The concept that ‘maybe all creatures should be free’ now seems like a platitude. But Ted was writing ‘Yertle’ in 1951, just as Brown v. the Board of Education was filed. In that environment, he was challenging readers with his ‘maybe.’
Children are smaller and less powerful and therefore can empathize with creatures and people who are marginalized. Ted believed that children could be introduced to relatively complex moral issues, as long as they didn’t feel sermonized to. A six-year-old who objects to the tyranny of a turtle may grow up into an adult who is willing to protest for racial, religious, and gender equality.
‘Gertrude McFuzz’ and ‘The Big Brag’ share with ‘Yertle’ themes concerning the pitfalls of greed and pride. That gave me an opportunity to include in the anniversary edition two other similarly themed stories—with two new characters—that Ted did not originally include: ‘The Ruckus’ and ‘The Kindly Snather.’ They haven’t been seen in over 50 years but are delightful and deserving stories in their own right.

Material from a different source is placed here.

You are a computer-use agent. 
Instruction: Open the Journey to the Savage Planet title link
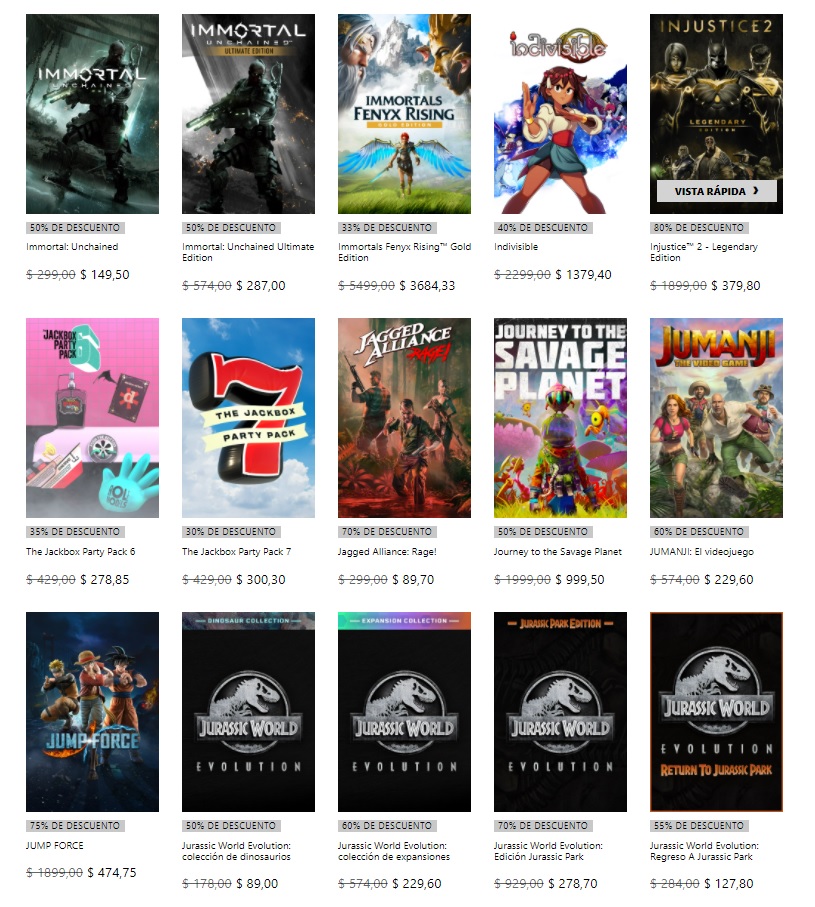[x=558, y=552]
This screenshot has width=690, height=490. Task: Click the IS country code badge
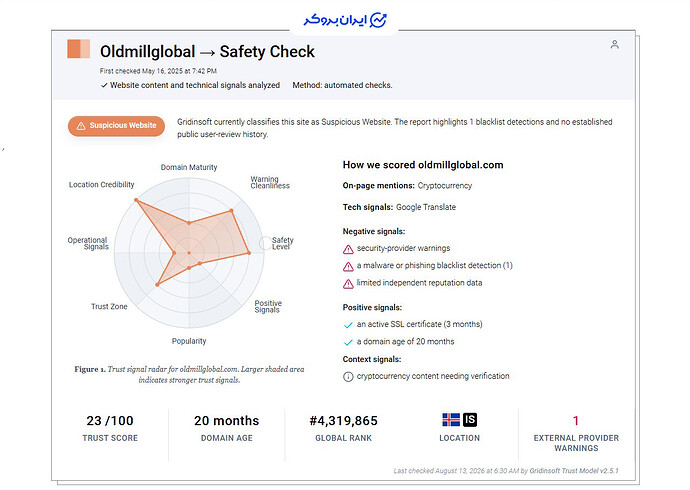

The Chase Group currently has a ‘Dr. Seuss For President’ exhibition going. What I love best about it is that Dr. Seuss’s platform is so clear from his work: opposition to nuclear weapons in The Butter Battle Book, protecting the environment in The Lorax, and concern about dictatorships in Yertle the Turtle.”Also of Note
ALLAN MACLEOD CORMACK pioneered the development of the CAT scanner, won the Nobel Prize for Medicine, and taught for 22 years at Tufts. Imagining the Elephant (Imperial College Press) by Christopher L. Vaughan tells his story. The glam teens from Bradford Prep dish and dazzle in Golden Girl (Simon Pulse), the second novel in the young adult series by MICOL OSTOW, J98. Written as a series of blog entries, the book has companion content on Facebook, MySpace, Twitter, and its characters’ personal web pages. JENNA RINGELHEIM, G06, sniffs out the Bay State’s best seaside trails, forest walks, and mountain hikes for outdoor enthusiasts and their canine companions in Best Hikes with Dogs: Boston and Beyond (The Mountaineers Books). To Know Where He Lies: DNA Technology and the Search for Srebrenica’s Missing by SARAH WAGNER, F02, is a powerful account of the cutting-edge technology used to identify 8,000 slaughtered Bosnian Muslims and its impact on the country’s postwar recovery.